In Persia (Iran) during Sassanid Empire, Boars were respected as fierce and brave creatures and the adjective "Boraz (Goraz)" meaning Boar was sometimes added to a person's name to show his bravery and courage. The famous Sassanid spahbod, Shahrbaraz, who conquered Egypt and the Levant, had his name derived Shar + Baraz meaning "Boar of the Kingdom" 3 boar are seen on the Grimsby coat of arms.

Also, in Hindu mythology, the third avatar of the Lord Vishnu was Varaha, a boar.

In Chinese horoscope the boar (sometimes also translate as pig), is the one of the twelve animals of the signs, based on the legends about its creation, either involving Buddha or the Jade Emperor.


Hunting

A full sized boar is a large strong animal armed with sharp tusks which defends itself strongly; so hunting has been often been a test of bravery.

Historically, boar hunting was done by groups of spearmen using a specialised boar spear. The boar spear was fitted with a cross guard to stop the enraged animal driving its pierced body further down the shaft in order to attack its killer before dying. Specialised boar swords were also used in boar hunting, and also large hunting dogs, which would usually be equipped with heavy leather armour. See also medieval hunting.

In Persia aristocratic hunters used elephants to chase the boars and encircle them in marshland. The hunter would then use a bow to shoot the boars from a boat. Elephants carried the bodies to the hunting camp. The rock reliefs of these scenes have remained largely intact in Taq-e Bostan.

In India, hunting from horseback ("pig-sticking") was popular among the maharajas, and with British officers during Victorian and Edwardian times. Robert Baden-Powell, founder of the Scouting movement wrote a book on the subject.

Currently wild boars are hunted both for their meat and to mitigate the damage they cause to crops and forests. Generally dogs are used, sometimes now wearing Kevlar vests, to track and subdue their quarry, which is then despatched using a knife, rifle or bow.
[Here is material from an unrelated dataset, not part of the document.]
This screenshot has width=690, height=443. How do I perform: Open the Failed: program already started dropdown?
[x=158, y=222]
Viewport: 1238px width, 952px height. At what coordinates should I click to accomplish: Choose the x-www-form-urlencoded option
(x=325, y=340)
In several countries such hunting is a popular recreation, known as "pig hunting" in Australia and New Zealand, and "hog hunting" in the South of the United States, where the Blackmouth Cur is one breed of dog used.


Weiser Weight and Tusk Trophy Wild Boar Record Book Wild Boar Records are kept by the "Weiser Weight & Tusk" scoring system or "WWT," and it works as follows:

Developing a fair and simple method to score wild boars focused was placed on the most basic and most popular characteristics that all hunters look for in a trophy or "record book" wild boar. These two attributes are body weight and tusk size. Weiser Weight & Tusk is a scoring system to rank wild boars that gives both characteristics "separate but equal" representation.

In using the WWT system, only the weight of the boar and the size of his bottom tusks are figured into the score.

A wild boar resting in the woods.


Commercial Use

The hair of the boar was often used for the production of the toothbrush until the invention of synthetic materials in the 1930s. The hair for the bristles usually came from the neck area of the boar. Popular because the bristles were soft, it wasn't the best material for oral hygiene as the hairs were slow to dry and usually retained bacteria. Boar hair is also used in the manufacture of the boar bristle hairbrush. Boar bristles continue to be used in the manufacture of premium dart boards for use with steel-tipped darts: a large quantity of bristles are aligned parallel to each other and compressed in a circular band of steel to form the board.

Wild pork is a common food item in several countries.